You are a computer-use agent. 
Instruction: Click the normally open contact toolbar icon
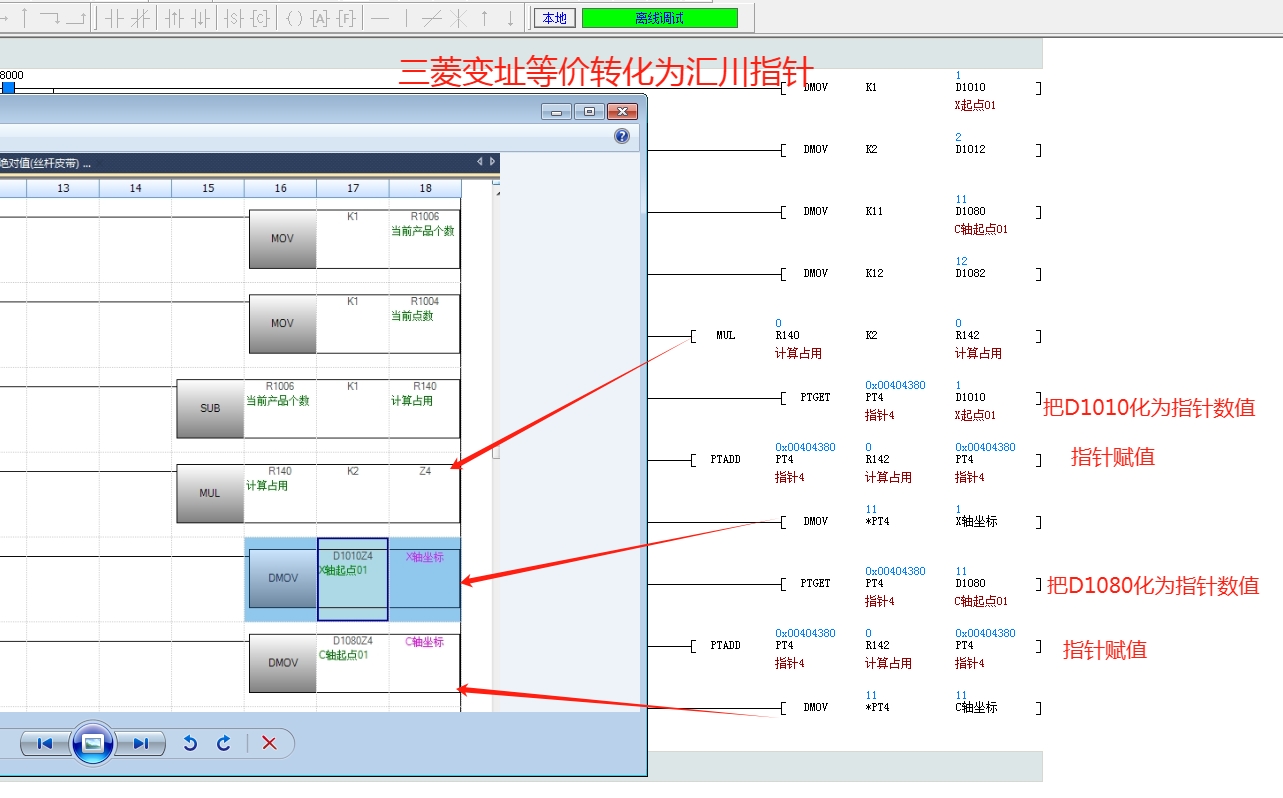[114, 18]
-=-=-
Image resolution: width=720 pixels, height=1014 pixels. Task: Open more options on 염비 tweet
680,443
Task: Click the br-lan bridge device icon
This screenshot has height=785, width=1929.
-=-=-
* Exercise *
Going back to the entries above, set down exactly the lines that begin at the one with "Image resolution: width=720" and end at the one with "This screenshot has height=785, width=1929.", both included, and nothing else.

* Output for this task *
Image resolution: width=720 pixels, height=1014 pixels. Task: Open more options on 염비 tweet
680,443
Task: Click the br-lan bridge device icon
This screenshot has height=785, width=1929.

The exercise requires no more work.